__PARTS OF THE EXERCISE__
a) Decide whether each statement below agrees with the courtroom exchange. Answer yes or no for each, and quote the words from the exchange that settle it. (i) O’Connor points out that the instruction also refers to "or other arbitrary factor." (ii) Berger says the instruction in this case contained the word "mere." (iii) Berger argues that what a reasonable juror could understand matters more than what the court had in mind.
b) In the courtroom exchange, whose opinion does Berger say found the omission of "mere sympathy" so crucial?
c) Pick up the courtroom exchange after its final line and keep writing it.

__PASSAGE TO READ__
+ + + + + + +

Sandra Day O’Connor:

Well, that isn’t altogether clear that this instruction should be considered as untethered sympathy in any event.

Vivian Berger:

Oh, yes.

Sandra Day O’Connor:

The instruction goes on to say “or other arbitrary factor”.

It’s clear that what the court had in mind was the purely arbitrary factors that it chose to list.

Vivian Berger:

Your Honor, with respect, what is more important than what the court had in mind… and you may well be correct as to what the court had in mind… is, of course, what a reasonable juror could understand.

And it seems to me that in every respect deemed relevant in the court’s opinion in the Brown case, this instruction differs in a way favoring our interpretation or certainly making our interpretation of what a juror could understand plausible, both in what it puts into the instruction and in what it omits.

What the instruction omitted here, which Chief Justice Rehnquist’s opinion found so crucial, was the word “mere sympathy” which certainly does tend to convey an arbitrariness like sentiment or passion or prejudice.

But not only did the instruction here not contain the word “mere”, it very clearly equated sympathy with other arbitrary factors.

In other words, it is not mere sympathy that is an arbitrary factor.

It is all sympathy.

+ + + + + + +

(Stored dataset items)
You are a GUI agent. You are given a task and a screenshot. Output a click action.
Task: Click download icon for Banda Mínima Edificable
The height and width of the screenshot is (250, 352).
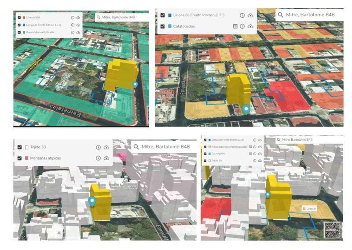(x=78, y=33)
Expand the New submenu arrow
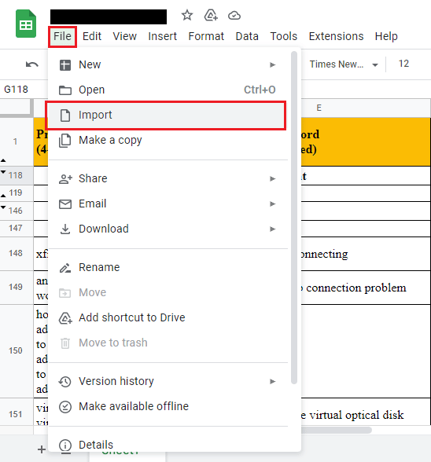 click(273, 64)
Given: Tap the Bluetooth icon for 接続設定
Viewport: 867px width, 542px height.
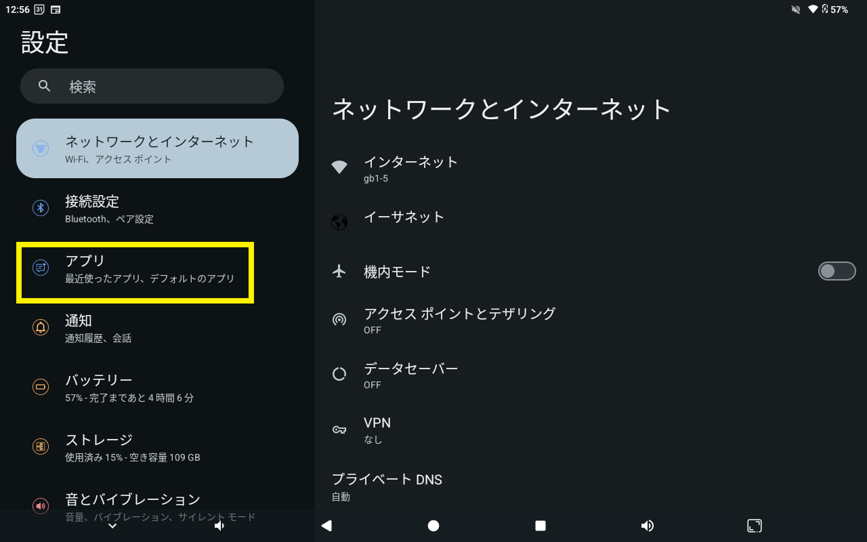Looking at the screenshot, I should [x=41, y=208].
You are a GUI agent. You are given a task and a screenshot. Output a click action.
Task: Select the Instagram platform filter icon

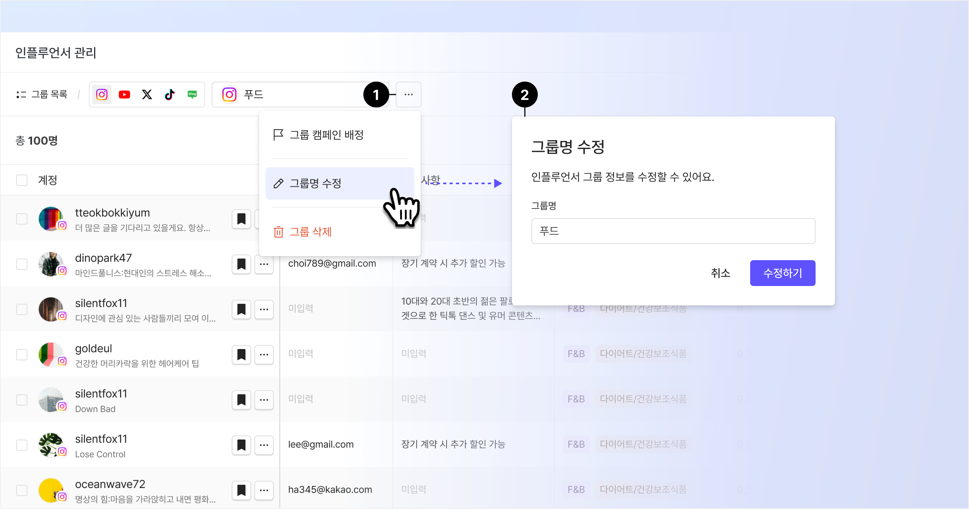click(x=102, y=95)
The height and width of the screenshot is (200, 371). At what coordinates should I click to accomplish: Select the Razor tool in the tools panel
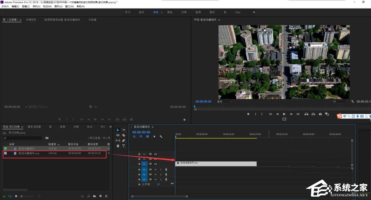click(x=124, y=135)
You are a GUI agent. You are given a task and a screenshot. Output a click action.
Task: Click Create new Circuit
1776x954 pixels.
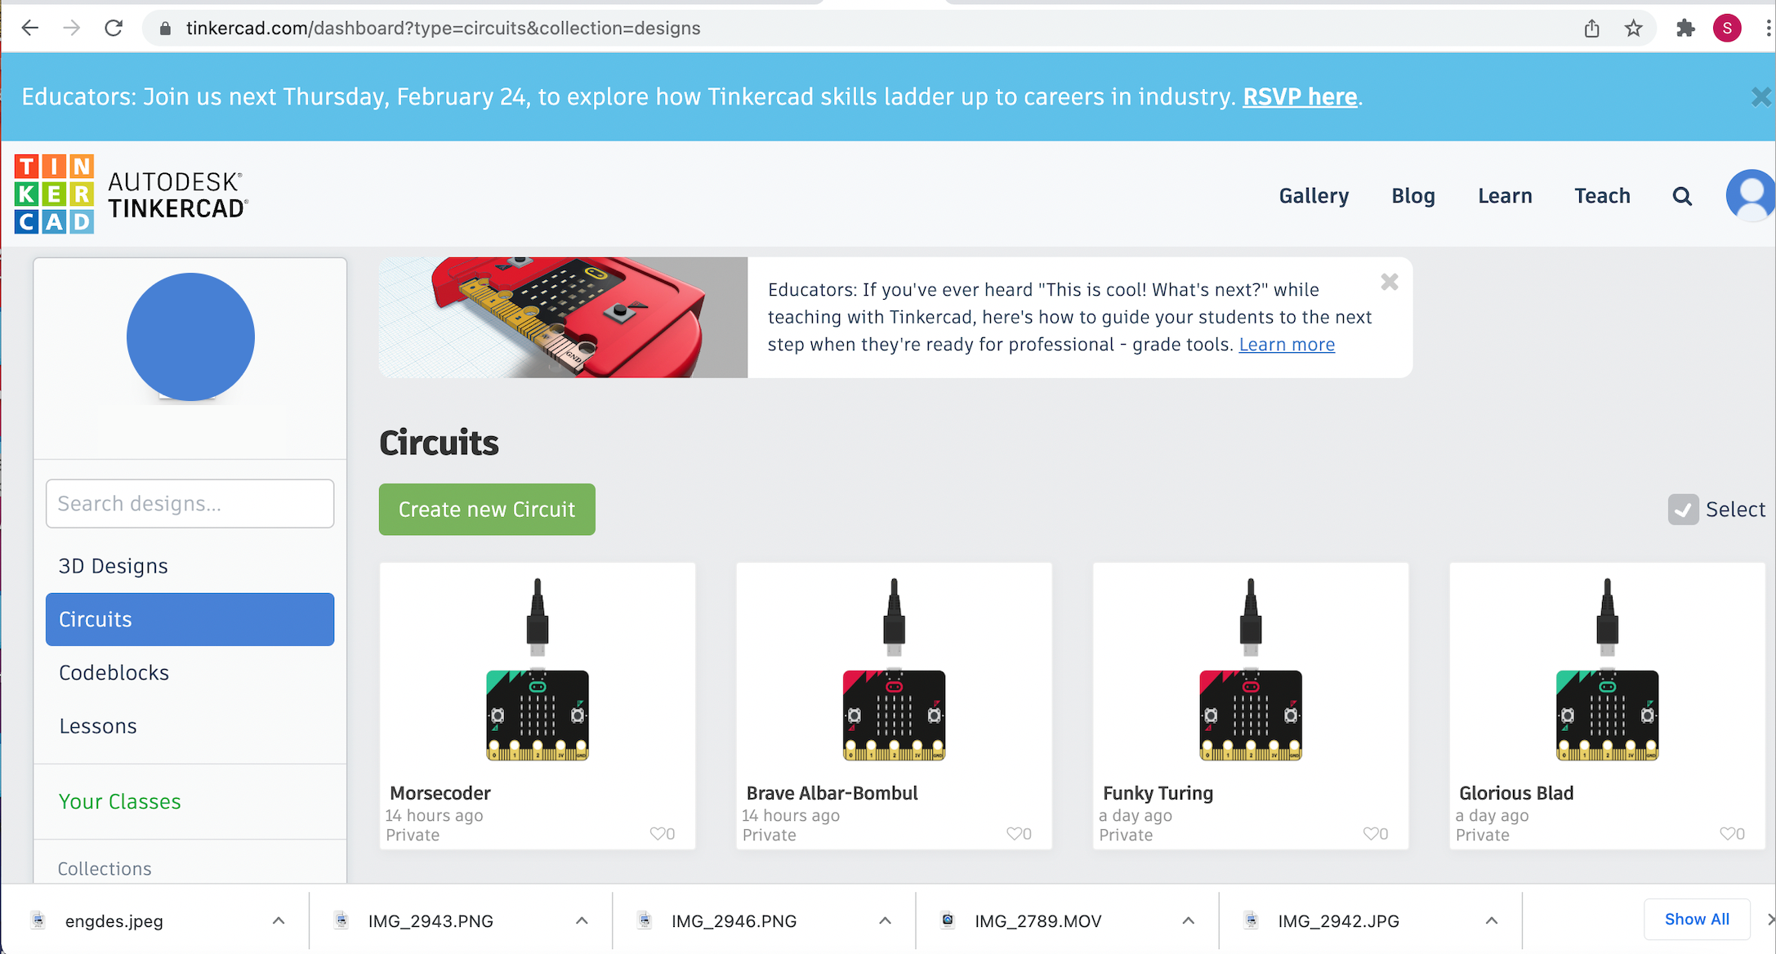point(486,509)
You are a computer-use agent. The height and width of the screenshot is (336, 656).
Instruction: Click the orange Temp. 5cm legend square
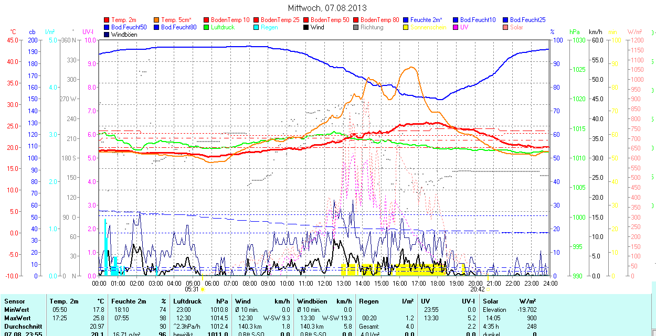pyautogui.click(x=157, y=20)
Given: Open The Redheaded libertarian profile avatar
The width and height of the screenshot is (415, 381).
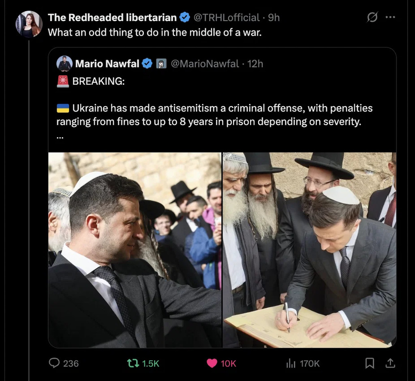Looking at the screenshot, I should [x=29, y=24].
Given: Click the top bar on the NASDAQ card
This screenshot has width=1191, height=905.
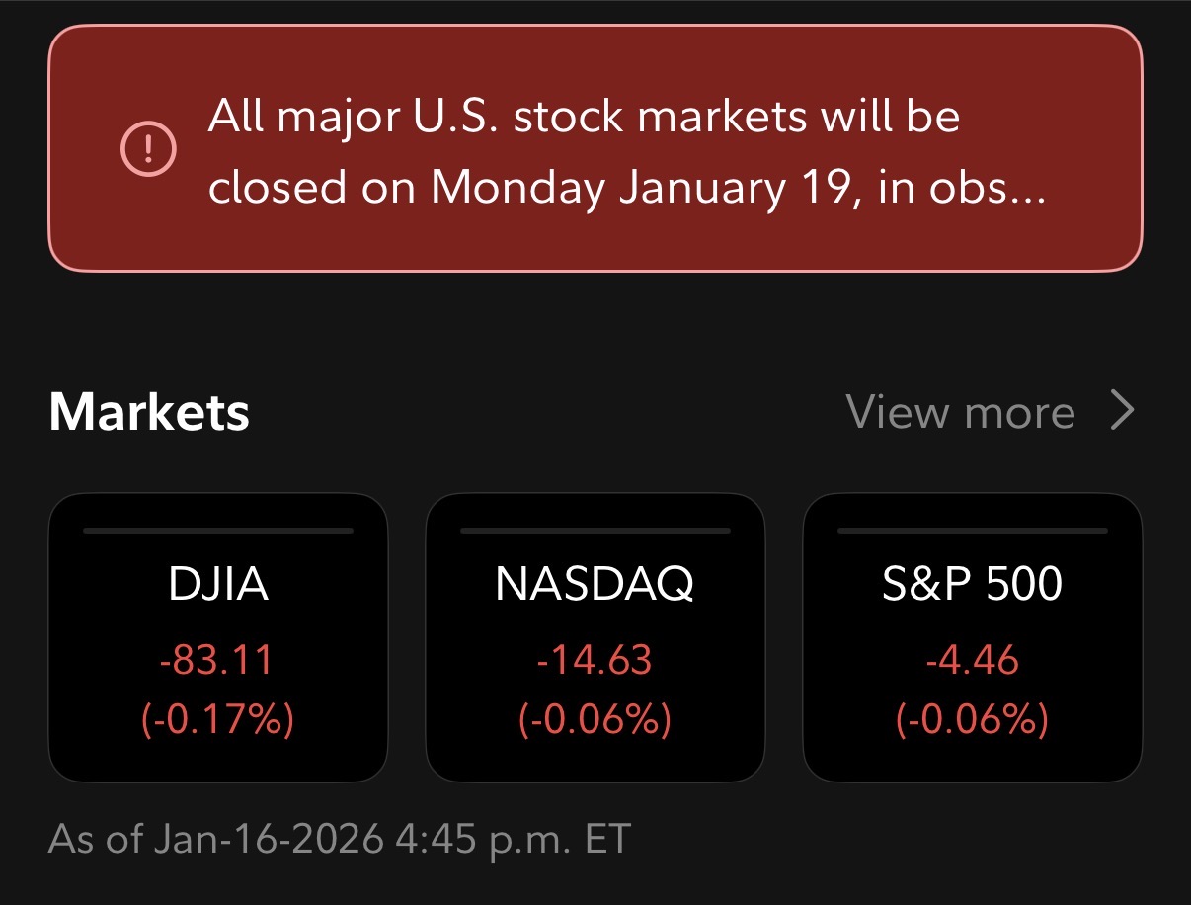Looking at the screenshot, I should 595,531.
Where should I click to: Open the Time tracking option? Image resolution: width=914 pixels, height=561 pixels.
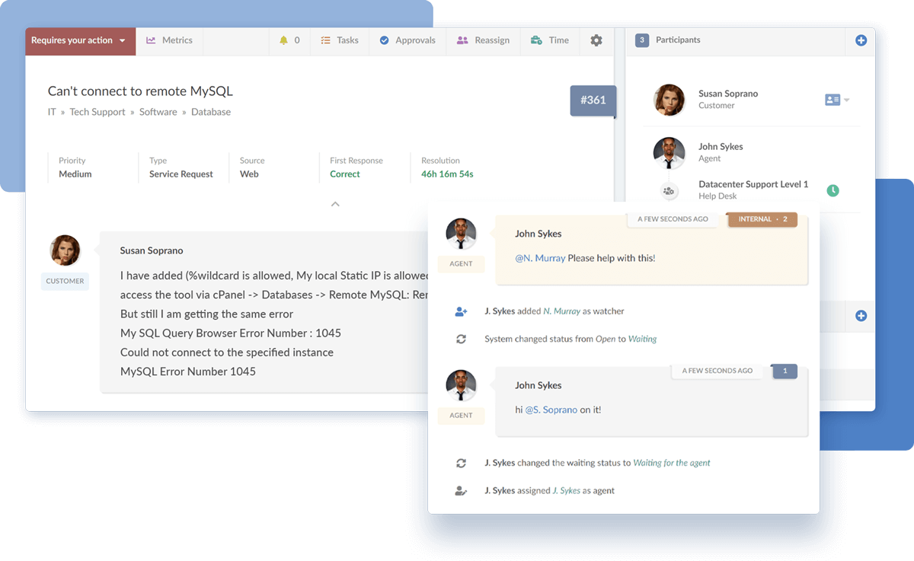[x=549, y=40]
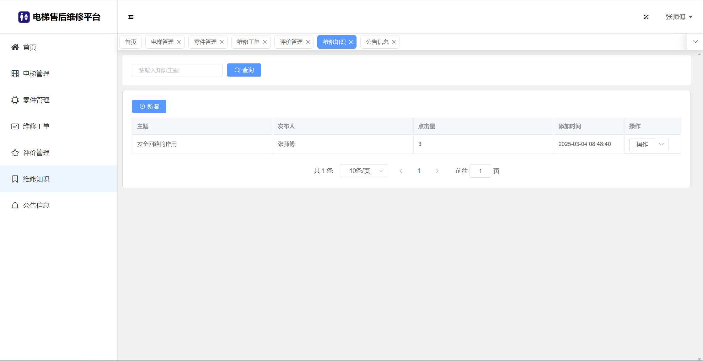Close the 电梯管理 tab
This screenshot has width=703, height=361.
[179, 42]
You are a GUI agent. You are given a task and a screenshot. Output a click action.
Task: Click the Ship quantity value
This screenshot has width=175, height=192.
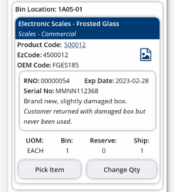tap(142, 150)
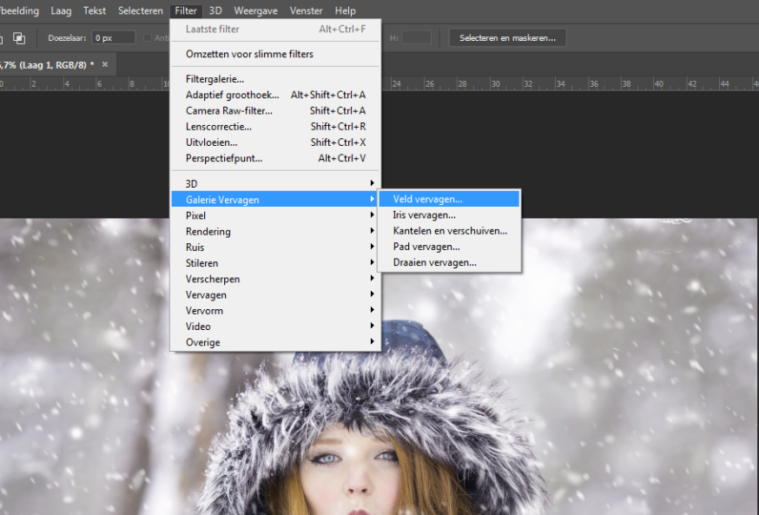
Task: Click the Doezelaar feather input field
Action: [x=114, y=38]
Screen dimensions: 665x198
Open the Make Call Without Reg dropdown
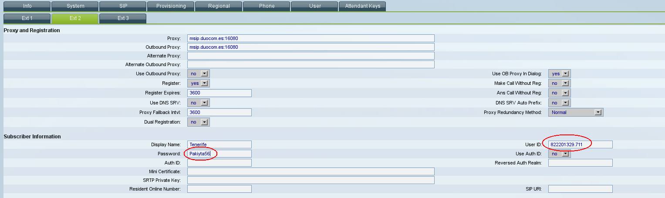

+ + + + + + +

__EXERCISE RESPONSES__
a)
(i) Yes: "The instruction goes on to say “or other arbitrary factor”."
(ii) No: "not only did the instruction here not contain the word “mere”"
(iii) Yes: "what is more important than what the court had in mind… and you may well be correct as to what the court had in mind… is, of course, what a reasonable juror could understand."

b) Chief Justice Rehnquist’s opinion.

c)
And while of course this Court may read the instruction as it will, I think it is interesting that, as far as I understand my opponent’s argument, he concedes our reading at least as a plausible reading of the instruction.

Sandra Day O’Connor:

Had California versus Brown even been decided when this conviction became final?

Vivian Berger:

No, Your Honor.


Vivian Berger:

It was decided, I guess in 1987.


Vivian Berger:


Sandra Day O’Connor:

It came later and it upheld an anti-sympathy instruction.

So it’s a little… it certainly is difficult to see how the rule you want established could be said to be dictated by precedent existing at the time.

Vivian Berger:

–, at least some members of this Court thought that the rule for which Mr. Penry was contending was a little bit difficult to say was dictated by precedent in light of the Jurek precedent, quite on point in relation to the Texas system.

It would seem to me that having crossed that Rubicon, whatever the precise meaning of dictated is… and, as you know, the court used other formulations like clear break or imposing new obligation on the states, somewhat more generous formulations.

Vivian Berger:

But certainly it seems that if Penry’s rule is not a new rule in light of Jurek that came before, our rule–

I suppose–

Vivian Berger:

–cannot be either.

–I’m sorry, I thought you had finished the sentence.

Vivian Berger:

Excuse me.

Antonin Scalia:

I assume that where you draw the line ought to depend on what the purpose of the Teague rule is.

I thought the purpose was to assure that habeas was something that was used to bring state courts into line when they are making a sincere effort to follow federal law, not when they happen to have made a mistake about federal law.

Now, if that’s the purpose of Teague, which I understood it was, then I suppose we have to adopt the line that is closer to what Justice O’Connor expressed earlier, whether indeed it was reasonably open to question whether that was federal law or not.

Vivian Berger:

Well, Your Honor, I would take it that the purpose of Teague must flow from the purpose of habeas corpus.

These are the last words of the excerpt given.